7. (16.75 / 20) Implement the StringGraph datatype specified above. You may use any of the datatypes from PS2 you want except the DirectedGraph datatype (note that the specification suggests using the NoNodeException, DuplicateException, and Set provided datatypes). Your implementation may use any representation you want (including the ones describe above, but not limited to those choices). Your implementation should clearly document its abstraction function and rep invariant.
My implementation using the three different reps from question 4 are attached and available in http://www.cs.virginia.edu/cs205/ps/ps3/ps3-mine.zip. Note that I made StringGraph into an interface, so I can have the three different implementations StringGraphA, StringGraphB, and StringGraphC implement that interface. This makes them all subtypes of StringGraph, so they can be used interchangeably (as they are in the test code). Implementation B is the shortest, but C is probably the simplest except for the complex toString method (which is related to the complex abstraction function needed).

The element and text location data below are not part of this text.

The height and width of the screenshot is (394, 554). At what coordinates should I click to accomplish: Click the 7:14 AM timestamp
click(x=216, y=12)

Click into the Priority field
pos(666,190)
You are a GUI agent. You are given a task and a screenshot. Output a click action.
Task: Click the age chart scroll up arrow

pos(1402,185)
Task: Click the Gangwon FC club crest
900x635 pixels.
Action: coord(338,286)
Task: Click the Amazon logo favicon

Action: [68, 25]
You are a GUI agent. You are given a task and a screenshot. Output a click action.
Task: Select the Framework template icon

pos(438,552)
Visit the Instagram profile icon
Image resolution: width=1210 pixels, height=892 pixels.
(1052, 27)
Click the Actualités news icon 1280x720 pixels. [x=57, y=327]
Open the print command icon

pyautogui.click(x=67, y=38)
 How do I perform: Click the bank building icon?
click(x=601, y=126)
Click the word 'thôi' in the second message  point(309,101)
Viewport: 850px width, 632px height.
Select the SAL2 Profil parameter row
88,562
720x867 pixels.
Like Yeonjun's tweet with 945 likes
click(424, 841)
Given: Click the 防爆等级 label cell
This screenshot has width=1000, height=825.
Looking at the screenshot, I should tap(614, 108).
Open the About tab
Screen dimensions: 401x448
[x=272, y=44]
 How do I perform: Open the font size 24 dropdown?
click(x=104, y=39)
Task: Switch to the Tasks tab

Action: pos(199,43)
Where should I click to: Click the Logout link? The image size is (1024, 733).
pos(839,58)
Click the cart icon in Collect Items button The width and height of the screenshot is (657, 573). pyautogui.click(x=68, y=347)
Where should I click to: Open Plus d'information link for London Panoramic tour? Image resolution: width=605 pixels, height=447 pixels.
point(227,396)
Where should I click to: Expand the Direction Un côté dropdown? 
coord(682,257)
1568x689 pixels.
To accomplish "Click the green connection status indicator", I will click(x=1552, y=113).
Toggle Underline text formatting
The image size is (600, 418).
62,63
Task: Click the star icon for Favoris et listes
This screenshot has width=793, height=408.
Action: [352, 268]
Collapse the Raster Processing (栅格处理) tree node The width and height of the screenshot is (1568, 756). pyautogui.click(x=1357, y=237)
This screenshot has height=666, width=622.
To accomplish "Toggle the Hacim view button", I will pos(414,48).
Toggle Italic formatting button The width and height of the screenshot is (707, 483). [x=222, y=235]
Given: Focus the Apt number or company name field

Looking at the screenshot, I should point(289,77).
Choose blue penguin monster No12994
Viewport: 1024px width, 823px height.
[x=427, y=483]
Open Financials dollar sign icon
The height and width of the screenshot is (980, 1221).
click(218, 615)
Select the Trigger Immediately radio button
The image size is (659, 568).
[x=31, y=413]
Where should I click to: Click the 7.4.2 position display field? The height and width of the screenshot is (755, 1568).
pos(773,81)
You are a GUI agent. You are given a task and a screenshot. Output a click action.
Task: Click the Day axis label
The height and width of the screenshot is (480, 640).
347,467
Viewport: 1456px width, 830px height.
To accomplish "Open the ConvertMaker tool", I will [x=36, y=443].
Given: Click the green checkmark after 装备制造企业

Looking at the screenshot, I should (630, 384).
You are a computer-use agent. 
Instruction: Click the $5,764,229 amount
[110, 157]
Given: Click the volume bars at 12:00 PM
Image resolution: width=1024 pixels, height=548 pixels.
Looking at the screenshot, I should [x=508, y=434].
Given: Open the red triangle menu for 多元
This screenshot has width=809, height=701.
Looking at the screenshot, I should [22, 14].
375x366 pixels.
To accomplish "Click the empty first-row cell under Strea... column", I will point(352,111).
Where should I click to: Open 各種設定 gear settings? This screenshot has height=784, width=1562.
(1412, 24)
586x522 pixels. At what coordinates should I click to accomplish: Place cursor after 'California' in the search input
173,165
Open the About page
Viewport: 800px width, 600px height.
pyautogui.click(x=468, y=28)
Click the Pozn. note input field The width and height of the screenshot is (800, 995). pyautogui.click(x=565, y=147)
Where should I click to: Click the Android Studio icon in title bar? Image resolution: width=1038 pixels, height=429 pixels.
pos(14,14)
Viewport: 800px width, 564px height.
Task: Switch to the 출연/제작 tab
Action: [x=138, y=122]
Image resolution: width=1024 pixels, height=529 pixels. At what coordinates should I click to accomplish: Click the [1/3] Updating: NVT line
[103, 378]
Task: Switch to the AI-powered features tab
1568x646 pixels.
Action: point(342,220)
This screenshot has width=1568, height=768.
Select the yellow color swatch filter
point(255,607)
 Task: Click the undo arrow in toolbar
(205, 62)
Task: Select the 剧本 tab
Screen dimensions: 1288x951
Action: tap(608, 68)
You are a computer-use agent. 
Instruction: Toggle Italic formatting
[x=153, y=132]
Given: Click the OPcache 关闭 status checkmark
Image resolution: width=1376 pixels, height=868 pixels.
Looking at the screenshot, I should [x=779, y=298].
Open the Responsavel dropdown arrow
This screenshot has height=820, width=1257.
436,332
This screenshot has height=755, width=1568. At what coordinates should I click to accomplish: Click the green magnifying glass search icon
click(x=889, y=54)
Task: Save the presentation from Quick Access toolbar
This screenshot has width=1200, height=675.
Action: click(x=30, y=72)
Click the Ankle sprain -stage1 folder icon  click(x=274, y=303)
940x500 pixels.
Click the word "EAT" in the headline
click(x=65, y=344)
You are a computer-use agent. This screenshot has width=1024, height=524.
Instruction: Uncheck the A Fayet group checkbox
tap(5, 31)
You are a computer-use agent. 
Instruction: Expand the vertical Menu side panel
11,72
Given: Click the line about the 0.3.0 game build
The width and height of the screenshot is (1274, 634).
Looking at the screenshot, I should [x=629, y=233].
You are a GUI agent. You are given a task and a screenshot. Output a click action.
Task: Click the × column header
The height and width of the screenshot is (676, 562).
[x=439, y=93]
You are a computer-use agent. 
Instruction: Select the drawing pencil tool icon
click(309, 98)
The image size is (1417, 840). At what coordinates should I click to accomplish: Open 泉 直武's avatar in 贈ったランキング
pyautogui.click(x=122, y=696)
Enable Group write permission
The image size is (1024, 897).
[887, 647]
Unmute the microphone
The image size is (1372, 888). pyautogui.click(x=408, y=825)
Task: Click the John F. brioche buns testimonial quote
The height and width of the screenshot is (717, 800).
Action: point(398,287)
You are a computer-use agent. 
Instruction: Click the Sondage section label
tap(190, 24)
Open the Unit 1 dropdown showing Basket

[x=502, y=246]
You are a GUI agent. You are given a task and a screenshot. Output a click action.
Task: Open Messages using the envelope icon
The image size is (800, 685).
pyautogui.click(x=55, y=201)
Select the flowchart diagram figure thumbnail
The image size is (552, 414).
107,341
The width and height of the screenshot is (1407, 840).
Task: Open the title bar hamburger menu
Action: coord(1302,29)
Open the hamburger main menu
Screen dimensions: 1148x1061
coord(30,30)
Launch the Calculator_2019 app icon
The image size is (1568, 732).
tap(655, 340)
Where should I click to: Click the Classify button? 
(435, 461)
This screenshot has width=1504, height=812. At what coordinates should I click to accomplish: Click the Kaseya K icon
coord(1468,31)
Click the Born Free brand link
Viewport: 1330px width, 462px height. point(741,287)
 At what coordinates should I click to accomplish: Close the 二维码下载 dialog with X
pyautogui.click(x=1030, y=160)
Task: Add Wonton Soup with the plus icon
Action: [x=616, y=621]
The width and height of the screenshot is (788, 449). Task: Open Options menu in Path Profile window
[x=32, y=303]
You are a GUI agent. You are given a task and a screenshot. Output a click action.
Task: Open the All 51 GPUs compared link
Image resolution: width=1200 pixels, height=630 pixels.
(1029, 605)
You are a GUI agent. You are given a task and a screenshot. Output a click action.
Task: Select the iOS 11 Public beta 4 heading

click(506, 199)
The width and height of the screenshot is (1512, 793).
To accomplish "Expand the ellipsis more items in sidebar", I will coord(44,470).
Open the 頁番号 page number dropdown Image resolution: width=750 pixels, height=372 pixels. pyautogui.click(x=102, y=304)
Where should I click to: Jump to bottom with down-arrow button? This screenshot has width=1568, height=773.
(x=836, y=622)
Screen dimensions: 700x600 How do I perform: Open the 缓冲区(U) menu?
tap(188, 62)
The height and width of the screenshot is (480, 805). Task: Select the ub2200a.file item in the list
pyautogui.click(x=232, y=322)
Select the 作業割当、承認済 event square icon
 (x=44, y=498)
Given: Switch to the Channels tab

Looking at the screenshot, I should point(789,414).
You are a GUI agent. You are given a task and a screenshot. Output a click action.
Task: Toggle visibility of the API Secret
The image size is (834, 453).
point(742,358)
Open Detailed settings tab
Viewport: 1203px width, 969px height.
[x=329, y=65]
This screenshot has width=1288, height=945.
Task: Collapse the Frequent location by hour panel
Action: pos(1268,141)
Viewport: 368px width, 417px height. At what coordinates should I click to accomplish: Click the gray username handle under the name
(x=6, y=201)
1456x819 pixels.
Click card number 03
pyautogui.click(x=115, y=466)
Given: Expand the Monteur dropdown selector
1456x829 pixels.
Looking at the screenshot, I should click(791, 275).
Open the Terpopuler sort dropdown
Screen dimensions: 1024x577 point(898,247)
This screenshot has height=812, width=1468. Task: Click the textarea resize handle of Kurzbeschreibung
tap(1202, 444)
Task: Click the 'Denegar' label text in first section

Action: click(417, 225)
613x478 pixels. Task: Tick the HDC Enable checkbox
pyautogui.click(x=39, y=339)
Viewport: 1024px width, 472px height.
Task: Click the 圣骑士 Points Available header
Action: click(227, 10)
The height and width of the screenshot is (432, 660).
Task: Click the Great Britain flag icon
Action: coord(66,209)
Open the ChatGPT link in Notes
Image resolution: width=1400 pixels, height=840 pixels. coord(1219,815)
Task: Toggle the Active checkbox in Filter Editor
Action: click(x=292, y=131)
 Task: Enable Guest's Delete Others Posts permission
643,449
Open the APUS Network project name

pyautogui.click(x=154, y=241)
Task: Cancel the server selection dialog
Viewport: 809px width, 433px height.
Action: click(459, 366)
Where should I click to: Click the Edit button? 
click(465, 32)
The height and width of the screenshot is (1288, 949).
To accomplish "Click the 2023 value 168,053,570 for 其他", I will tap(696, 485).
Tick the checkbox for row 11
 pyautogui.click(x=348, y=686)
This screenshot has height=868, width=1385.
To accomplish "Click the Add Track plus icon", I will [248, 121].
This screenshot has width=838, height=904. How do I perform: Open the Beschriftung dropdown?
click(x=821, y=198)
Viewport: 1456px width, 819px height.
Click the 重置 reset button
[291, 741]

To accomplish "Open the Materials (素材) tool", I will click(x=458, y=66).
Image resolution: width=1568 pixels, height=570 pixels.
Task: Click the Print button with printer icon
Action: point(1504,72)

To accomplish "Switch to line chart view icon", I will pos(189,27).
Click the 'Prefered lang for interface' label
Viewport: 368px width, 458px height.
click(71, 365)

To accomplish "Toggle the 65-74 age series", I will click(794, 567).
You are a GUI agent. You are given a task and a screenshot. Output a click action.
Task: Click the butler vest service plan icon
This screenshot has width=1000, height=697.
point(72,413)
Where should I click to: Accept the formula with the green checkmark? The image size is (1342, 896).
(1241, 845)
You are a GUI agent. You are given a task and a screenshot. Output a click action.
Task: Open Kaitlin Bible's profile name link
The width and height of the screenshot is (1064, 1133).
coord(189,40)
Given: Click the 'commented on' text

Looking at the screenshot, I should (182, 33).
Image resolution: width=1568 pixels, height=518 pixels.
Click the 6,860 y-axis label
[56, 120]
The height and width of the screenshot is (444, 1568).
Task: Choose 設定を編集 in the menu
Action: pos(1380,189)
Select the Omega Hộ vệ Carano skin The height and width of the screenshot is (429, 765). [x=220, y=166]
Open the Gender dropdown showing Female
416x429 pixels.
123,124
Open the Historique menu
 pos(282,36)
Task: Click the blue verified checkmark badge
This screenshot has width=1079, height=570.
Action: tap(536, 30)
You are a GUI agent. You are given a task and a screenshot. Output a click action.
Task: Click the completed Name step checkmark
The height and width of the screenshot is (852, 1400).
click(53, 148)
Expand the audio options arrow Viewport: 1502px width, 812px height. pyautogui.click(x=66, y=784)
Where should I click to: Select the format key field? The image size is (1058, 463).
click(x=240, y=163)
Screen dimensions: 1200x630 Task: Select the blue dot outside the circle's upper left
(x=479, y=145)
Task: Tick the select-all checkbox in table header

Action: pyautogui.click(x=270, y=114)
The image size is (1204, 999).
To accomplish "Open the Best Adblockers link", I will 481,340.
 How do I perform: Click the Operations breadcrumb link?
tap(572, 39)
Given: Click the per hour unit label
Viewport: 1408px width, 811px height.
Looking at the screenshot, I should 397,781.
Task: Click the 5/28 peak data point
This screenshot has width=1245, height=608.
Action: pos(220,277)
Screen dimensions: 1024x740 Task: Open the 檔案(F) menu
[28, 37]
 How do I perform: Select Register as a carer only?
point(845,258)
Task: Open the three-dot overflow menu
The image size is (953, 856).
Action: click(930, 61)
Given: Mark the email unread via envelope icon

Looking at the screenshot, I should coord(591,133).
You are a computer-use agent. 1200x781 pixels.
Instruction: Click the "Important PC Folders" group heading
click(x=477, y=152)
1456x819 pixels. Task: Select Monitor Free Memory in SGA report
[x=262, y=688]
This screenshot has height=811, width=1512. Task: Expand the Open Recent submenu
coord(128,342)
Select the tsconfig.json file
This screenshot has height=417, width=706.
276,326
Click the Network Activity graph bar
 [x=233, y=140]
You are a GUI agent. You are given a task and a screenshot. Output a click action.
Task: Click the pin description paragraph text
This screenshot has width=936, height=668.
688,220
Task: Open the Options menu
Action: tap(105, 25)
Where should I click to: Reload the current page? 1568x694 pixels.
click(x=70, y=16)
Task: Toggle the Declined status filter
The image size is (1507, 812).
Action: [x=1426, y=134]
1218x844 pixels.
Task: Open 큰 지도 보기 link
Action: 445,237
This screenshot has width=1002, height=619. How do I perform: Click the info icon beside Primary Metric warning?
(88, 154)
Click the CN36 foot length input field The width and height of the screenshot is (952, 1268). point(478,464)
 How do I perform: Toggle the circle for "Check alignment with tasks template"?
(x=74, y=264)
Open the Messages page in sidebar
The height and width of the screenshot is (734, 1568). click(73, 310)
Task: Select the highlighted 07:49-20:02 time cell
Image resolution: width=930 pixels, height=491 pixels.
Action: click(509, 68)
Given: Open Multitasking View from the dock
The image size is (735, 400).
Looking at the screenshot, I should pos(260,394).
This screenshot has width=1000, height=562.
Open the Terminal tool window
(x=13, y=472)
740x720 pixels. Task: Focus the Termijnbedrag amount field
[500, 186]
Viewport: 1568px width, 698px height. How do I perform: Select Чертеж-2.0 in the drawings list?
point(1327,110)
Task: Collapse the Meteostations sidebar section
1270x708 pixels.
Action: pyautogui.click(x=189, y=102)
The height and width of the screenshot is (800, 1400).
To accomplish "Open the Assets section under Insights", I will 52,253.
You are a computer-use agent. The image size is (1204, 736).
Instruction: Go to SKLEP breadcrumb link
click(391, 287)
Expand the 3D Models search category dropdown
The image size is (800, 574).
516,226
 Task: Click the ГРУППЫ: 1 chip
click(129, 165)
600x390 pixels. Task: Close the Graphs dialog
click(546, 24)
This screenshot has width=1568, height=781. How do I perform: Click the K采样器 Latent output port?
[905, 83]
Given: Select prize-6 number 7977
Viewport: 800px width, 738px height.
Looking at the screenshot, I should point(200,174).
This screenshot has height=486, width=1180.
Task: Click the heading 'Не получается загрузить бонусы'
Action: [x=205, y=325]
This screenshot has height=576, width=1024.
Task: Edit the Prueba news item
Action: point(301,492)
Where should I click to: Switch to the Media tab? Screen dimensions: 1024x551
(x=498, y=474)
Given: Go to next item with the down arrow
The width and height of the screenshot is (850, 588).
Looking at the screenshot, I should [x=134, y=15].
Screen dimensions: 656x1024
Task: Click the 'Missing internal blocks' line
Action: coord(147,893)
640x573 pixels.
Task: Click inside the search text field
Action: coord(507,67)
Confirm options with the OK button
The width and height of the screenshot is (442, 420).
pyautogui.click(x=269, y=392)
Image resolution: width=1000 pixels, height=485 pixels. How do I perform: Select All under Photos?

8. (8.875 / 10) Describe a testing strategy for your StringGraph datatype. Include all the code you developed for testing in your answer.
We can develop most of the testing strategy independent of the implementation (that is, black box testing). We should try all operations on an empty graph, a graph with some nodes and no edges, and a graph with many nodes and edges. We should try inputs that cover all paths through the method specifications: See the provided code for my tests: TestGraph.java
9. (8 / 10) Consider adding a removeNode method to the StringGraph datatype that removes a node from a graph. Write a declarative specification for the removeNode method. Consider carefully what should happen with the edges of the graph when a node it removed, and make sure your specification is total.
public void removeNode(String s) throws NoNodeException
  // MODIFIES: this
  // EFFECTS: If s is not a node in this, throw NoNodeException.
  //    Otherwise, remove s from the nodes of this, and removes
  //    all edges from the edges of this where either endpoint
  //    of the edge matches s.
10. (9.5 / 10) For this question you have a choice, either do choice 1 or choice 2:
Unsurprisingly (and disappointingly), no one choose choice 2 even though it is much easier (but required figuring out a few new things on your own, or from the examples already provided). To implement a generic DirectedGraph dataype, all you would need to do is add <T> to the class declaration, and replace String with T at appropriate places in the implementation.